Der Kläger trägt die Kosten des Rechtsstreits einschl. derjenigen der Streithilfe.
Das Urteil ist vorläufig vollstreckbar.
Wert der Beschwer: 4.168,56 Euro.
Die Revision wird nicht zugelassen.
Gründe
Die zulässige Berufung der Beklagten hat Erfolg und führt zur Abweisung der Klage.
Dem Kläger steht aus dem behaupteten Verkehrsunfall in der T.-Straße in H. vom 7.10.2002 kein Schadensersatzanspruch gem. §§ 823 BGB, 7, 18 StVG, 3 PflVG ggü. den Beklagten zu. Im Gegensatz zur Auffassung des AG spricht der Anscheinsbeweis für einen gestellten Unfall. Die hierfür erforderlichen Voraussetzungen sind nach ständiger Rechtsprechung dann gegeben, wenn die vorliegenden Indizien in ihrer Gesamtschau nach der Lebenserfahrung den Schluss rechtfertigen, dass der Unfall auf einer Verabredung beruht und der Geschädigte mit der Herbeiführung des Schadens an seinem Fahrzeug einverstanden war (vgl. zuletzt OLG Celle, Urt. v. 15.1.2004 - 14 U 144/03, OLGReport Celle 2004, 175 [177] m.w.N. der Rspr.).
So liegt der Fall hier. Die Unfallkonstellation ist für einen manipulierten Unfall typisch. Auch wenn der Beklagte zu 2) angegeben hat, dass er mit seinem Fahrzeug gegen die linke Seite des ordnungsgemäß geparkten Pkw Audi A 8 des Klägers infolge eines Ausweichmanövers geraten sei, weil ihm ein Pkw entgegen gekommen sei, so ändert dies doch nichts an seiner Verantwortlichkeit für die Unfallfolgen, während eine Mithaftung des Klägers von vornherein ausschied.
Auch der behauptete Hergang des Unfallgeschehens erscheint wenig plausibel. Wie das von der Beklagten zu 1) in Auftrag gegebene Gutachten des Sachverständigen Dipl.-Ing. B. vom 6.3.2003 (Bl. 56 f.) festgestellt hat, hätte eine geringfügige Lenkbewegung nach links durch den Beklagten zu 2) ausgereicht, um die Streifkollision zwischen den Fahrzeugen zu vermeiden oder jedenfalls abzubrechen.

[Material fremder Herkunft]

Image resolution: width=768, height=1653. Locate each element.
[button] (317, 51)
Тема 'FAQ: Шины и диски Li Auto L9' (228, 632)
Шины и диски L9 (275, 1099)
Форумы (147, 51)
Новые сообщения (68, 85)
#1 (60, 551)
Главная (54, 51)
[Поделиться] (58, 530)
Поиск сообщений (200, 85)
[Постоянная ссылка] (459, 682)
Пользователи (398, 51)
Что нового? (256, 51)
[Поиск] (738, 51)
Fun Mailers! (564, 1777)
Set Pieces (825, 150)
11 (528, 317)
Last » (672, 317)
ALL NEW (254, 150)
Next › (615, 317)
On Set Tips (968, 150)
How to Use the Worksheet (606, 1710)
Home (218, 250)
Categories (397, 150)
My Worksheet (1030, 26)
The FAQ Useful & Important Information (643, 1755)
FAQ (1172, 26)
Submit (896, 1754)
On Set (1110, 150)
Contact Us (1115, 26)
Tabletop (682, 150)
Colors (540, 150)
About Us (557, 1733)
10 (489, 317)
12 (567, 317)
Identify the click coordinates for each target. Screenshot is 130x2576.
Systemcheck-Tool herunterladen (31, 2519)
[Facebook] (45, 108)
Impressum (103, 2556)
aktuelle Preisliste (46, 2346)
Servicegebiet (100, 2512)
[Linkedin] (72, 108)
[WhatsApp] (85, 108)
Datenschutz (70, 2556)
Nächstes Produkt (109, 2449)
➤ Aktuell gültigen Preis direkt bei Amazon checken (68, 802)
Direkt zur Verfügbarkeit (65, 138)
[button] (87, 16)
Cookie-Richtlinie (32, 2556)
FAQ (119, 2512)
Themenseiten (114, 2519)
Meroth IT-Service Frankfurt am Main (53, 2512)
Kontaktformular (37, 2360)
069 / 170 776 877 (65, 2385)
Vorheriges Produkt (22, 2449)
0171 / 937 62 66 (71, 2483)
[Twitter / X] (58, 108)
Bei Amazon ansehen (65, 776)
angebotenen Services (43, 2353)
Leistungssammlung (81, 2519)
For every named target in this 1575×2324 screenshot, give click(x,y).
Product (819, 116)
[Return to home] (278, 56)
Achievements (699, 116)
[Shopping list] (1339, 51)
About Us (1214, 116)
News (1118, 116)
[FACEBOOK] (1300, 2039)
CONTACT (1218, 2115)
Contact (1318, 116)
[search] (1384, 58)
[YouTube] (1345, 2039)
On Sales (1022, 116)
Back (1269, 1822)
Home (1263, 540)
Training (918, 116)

Das im Rahmen des Ermittlungsverfahrens 2333 Js 15217/03 Staatsanwaltschaft Hannover eingeholte Gutachten des Sachverständigen Dipl.-Ing. G. vom 10.10.2003 (Fallakte 1 Bl. 135, 151) ist ebenfalls zu dem Ergebnis gelangt, dass der vom Beklagten zu 2) geführte Pkw VW Golf bei Zugrundelegung seiner - des Beklagten zu 2) - Fahrweise während der Streifkollision zum Stillstand hätte kommen müssen. Im Übrigen stellt sich die Frage, warum der Beklagte zu 2) den Unfall nicht gänzlich angesichts der Tatsache hat vermeiden können, dass es ihm zeitlich möglich war, nicht nur den Typ und die Farbe des entgegen kommenden Fahrzeugs festzustellen, sondern vor allem auch dessen Kennzeichen abzulesen und sich zu merken.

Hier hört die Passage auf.